▶ **Exercise objective**: Pull every line containing "computer" from the listing.

▶ **Input data**:
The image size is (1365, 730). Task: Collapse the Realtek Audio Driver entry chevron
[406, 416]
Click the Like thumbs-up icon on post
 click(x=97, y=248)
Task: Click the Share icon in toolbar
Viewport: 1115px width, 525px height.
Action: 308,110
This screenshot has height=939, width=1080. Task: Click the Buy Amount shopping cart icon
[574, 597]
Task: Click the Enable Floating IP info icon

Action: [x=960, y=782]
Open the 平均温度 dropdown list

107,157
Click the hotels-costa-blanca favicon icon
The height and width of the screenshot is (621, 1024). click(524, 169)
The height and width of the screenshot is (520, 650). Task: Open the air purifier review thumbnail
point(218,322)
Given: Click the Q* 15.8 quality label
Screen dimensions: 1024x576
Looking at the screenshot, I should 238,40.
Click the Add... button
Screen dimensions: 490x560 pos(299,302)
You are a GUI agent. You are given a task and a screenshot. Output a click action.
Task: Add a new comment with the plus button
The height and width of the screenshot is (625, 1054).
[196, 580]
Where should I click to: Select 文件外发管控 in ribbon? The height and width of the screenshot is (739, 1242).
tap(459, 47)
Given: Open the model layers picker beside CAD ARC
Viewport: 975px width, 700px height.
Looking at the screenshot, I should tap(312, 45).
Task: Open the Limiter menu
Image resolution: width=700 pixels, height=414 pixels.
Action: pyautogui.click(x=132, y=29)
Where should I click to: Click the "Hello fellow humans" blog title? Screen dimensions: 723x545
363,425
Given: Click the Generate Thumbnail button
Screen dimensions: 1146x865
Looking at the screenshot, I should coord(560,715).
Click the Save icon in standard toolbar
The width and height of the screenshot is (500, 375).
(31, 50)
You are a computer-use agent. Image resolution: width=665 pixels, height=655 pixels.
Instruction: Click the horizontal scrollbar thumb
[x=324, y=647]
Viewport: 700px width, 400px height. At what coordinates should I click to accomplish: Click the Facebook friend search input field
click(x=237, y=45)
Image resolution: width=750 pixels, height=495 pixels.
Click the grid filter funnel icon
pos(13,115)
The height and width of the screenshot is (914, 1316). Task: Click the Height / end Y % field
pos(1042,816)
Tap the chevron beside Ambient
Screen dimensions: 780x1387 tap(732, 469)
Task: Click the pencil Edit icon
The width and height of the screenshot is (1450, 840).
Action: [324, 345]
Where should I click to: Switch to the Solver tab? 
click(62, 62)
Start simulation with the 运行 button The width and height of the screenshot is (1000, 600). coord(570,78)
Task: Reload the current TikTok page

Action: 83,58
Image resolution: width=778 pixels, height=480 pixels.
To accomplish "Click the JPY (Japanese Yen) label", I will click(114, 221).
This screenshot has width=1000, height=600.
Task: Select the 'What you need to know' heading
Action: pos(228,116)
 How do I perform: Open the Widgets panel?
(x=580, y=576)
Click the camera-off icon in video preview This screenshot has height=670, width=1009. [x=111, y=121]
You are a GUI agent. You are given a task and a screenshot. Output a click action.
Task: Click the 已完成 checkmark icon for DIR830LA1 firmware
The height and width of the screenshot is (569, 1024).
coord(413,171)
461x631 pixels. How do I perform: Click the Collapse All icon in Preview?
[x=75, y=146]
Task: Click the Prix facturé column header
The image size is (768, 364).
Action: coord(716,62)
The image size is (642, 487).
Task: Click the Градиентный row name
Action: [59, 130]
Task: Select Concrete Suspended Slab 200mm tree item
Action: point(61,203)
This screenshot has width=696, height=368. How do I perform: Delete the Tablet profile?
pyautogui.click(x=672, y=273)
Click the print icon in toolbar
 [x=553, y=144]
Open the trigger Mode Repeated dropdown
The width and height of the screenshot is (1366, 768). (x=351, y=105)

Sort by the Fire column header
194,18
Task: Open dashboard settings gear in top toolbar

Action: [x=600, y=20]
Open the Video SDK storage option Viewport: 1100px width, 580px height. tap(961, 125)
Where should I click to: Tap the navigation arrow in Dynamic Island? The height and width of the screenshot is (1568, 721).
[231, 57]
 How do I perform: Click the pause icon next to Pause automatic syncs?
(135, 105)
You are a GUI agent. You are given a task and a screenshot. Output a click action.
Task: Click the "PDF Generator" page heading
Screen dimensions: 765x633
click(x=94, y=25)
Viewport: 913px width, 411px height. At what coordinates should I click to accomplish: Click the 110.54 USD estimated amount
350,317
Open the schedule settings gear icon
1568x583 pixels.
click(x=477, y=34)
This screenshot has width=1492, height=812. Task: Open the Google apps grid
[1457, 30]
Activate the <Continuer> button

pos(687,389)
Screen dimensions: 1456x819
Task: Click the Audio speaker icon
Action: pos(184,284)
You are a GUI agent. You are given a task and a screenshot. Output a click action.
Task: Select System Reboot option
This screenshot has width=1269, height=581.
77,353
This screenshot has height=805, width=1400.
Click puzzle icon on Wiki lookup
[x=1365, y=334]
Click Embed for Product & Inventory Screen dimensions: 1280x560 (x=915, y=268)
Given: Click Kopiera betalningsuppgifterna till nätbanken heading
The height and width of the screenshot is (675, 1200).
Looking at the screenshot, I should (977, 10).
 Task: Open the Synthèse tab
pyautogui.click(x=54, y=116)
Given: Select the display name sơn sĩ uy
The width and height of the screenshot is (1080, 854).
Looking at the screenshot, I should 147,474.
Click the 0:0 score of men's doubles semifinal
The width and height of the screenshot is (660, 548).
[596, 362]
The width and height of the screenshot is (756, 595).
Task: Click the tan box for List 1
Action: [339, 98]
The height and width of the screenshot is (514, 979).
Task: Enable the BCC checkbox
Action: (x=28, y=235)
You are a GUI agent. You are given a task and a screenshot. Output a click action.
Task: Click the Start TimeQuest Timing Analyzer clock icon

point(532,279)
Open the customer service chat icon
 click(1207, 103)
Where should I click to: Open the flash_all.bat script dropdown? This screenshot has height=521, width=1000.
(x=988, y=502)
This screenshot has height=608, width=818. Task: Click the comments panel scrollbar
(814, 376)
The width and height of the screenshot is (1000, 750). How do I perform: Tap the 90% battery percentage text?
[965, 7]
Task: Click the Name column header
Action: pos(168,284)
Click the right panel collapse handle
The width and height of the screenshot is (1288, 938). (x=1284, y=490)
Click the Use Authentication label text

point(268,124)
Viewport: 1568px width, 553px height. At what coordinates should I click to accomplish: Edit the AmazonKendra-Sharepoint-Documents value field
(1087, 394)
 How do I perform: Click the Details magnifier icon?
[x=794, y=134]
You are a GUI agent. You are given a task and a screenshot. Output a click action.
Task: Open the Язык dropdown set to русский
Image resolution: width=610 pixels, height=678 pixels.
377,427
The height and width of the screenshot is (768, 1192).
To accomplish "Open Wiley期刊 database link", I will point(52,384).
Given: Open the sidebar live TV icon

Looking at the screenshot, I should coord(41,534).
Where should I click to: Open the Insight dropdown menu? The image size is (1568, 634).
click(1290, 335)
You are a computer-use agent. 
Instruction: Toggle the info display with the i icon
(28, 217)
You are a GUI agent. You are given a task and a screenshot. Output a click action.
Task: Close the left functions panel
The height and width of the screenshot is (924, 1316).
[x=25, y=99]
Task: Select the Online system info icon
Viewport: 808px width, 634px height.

▶ **Written response**:
You are a computer-use agent. Image resolution: width=665 pixels, height=655 pixels.
You are a computer-use agent. 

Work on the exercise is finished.